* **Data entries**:
=-=-=-=-=

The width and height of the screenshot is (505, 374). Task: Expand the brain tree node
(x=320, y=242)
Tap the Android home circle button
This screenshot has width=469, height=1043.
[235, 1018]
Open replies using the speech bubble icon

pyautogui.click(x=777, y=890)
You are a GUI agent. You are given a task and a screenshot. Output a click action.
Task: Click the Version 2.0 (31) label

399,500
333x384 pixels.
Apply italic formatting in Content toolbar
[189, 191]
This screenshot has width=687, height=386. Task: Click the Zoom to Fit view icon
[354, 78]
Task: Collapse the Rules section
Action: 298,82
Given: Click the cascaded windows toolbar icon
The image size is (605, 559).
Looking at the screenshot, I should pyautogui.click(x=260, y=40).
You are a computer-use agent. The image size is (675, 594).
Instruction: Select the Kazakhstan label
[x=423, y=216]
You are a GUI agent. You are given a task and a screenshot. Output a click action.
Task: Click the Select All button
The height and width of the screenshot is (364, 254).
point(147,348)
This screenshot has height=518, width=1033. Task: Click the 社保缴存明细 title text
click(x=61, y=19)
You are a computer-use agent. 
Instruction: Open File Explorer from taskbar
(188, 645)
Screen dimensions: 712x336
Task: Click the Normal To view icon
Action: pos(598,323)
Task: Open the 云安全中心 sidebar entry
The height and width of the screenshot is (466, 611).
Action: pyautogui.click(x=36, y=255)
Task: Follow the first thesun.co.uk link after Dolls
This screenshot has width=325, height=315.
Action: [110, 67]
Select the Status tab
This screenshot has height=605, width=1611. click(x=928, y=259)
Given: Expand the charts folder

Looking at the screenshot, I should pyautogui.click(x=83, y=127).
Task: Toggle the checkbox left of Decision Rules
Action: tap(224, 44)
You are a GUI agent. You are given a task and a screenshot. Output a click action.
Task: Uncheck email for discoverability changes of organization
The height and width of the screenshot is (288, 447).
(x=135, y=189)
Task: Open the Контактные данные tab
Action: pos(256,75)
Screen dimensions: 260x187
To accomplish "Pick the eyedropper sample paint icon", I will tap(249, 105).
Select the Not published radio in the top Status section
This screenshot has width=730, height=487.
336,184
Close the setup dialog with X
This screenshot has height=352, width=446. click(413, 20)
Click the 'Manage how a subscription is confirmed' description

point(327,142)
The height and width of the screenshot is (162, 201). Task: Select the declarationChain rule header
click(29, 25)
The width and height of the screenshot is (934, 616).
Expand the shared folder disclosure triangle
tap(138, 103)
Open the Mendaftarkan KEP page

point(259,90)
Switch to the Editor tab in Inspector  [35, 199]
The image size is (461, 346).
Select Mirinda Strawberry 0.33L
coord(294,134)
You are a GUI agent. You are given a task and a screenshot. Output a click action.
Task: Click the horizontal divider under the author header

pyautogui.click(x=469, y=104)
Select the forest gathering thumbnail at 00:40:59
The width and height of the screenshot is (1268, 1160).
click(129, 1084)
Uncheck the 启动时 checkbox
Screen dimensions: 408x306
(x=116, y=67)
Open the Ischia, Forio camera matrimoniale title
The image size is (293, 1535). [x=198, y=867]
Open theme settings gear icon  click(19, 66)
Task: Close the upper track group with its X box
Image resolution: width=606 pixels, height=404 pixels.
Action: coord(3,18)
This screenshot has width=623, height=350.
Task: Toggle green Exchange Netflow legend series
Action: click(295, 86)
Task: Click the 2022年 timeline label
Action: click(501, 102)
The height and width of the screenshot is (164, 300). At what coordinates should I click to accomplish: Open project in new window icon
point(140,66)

=-=-=-=-=

Write the entries out once more, exactly as given.

The width and height of the screenshot is (505, 374). Task: Expand the brain tree node
(x=320, y=242)
Tap the Android home circle button
This screenshot has width=469, height=1043.
[235, 1018]
Open replies using the speech bubble icon

pyautogui.click(x=777, y=890)
You are a GUI agent. You are given a task and a screenshot. Output a click action.
Task: Click the Version 2.0 (31) label

399,500
333x384 pixels.
Apply italic formatting in Content toolbar
[189, 191]
This screenshot has width=687, height=386. Task: Click the Zoom to Fit view icon
[354, 78]
Task: Collapse the Rules section
Action: 298,82
Given: Click the cascaded windows toolbar icon
The image size is (605, 559).
Looking at the screenshot, I should pyautogui.click(x=260, y=40).
You are a computer-use agent. The image size is (675, 594).
Instruction: Select the Kazakhstan label
[x=423, y=216]
You are a GUI agent. You are given a task and a screenshot. Output a click action.
Task: Click the Select All button
The height and width of the screenshot is (364, 254).
point(147,348)
This screenshot has height=518, width=1033. Task: Click the 社保缴存明细 title text
click(x=61, y=19)
You are a computer-use agent. 
Instruction: Open File Explorer from taskbar
(188, 645)
Screen dimensions: 712x336
Task: Click the Normal To view icon
Action: pos(598,323)
Task: Open the 云安全中心 sidebar entry
The height and width of the screenshot is (466, 611).
Action: pyautogui.click(x=36, y=255)
Task: Follow the first thesun.co.uk link after Dolls
This screenshot has width=325, height=315.
Action: [110, 67]
Select the Status tab
This screenshot has height=605, width=1611. click(x=928, y=259)
Given: Expand the charts folder

Looking at the screenshot, I should pyautogui.click(x=83, y=127).
Task: Toggle the checkbox left of Decision Rules
Action: tap(224, 44)
You are a GUI agent. You are given a task and a screenshot. Output a click action.
Task: Uncheck email for discoverability changes of organization
The height and width of the screenshot is (288, 447).
(x=135, y=189)
Task: Open the Контактные данные tab
Action: pos(256,75)
Screen dimensions: 260x187
To accomplish "Pick the eyedropper sample paint icon", I will tap(249, 105).
Select the Not published radio in the top Status section
This screenshot has width=730, height=487.
336,184
Close the setup dialog with X
This screenshot has height=352, width=446. click(413, 20)
Click the 'Manage how a subscription is confirmed' description

point(327,142)
The height and width of the screenshot is (162, 201). Task: Select the declarationChain rule header
click(29, 25)
The width and height of the screenshot is (934, 616).
Expand the shared folder disclosure triangle
tap(138, 103)
Open the Mendaftarkan KEP page

point(259,90)
Switch to the Editor tab in Inspector  [35, 199]
The image size is (461, 346).
Select Mirinda Strawberry 0.33L
coord(294,134)
You are a GUI agent. You are given a task and a screenshot. Output a click action.
Task: Click the horizontal divider under the author header

pyautogui.click(x=469, y=104)
Select the forest gathering thumbnail at 00:40:59
The width and height of the screenshot is (1268, 1160).
click(129, 1084)
Uncheck the 启动时 checkbox
Screen dimensions: 408x306
(x=116, y=67)
Open the Ischia, Forio camera matrimoniale title
The image size is (293, 1535). [x=198, y=867]
Open theme settings gear icon  click(19, 66)
Task: Close the upper track group with its X box
Image resolution: width=606 pixels, height=404 pixels.
Action: coord(3,18)
This screenshot has width=623, height=350.
Task: Toggle green Exchange Netflow legend series
Action: click(295, 86)
Task: Click the 2022年 timeline label
Action: click(501, 102)
The height and width of the screenshot is (164, 300). At what coordinates should I click to accomplish: Open project in new window icon
point(140,66)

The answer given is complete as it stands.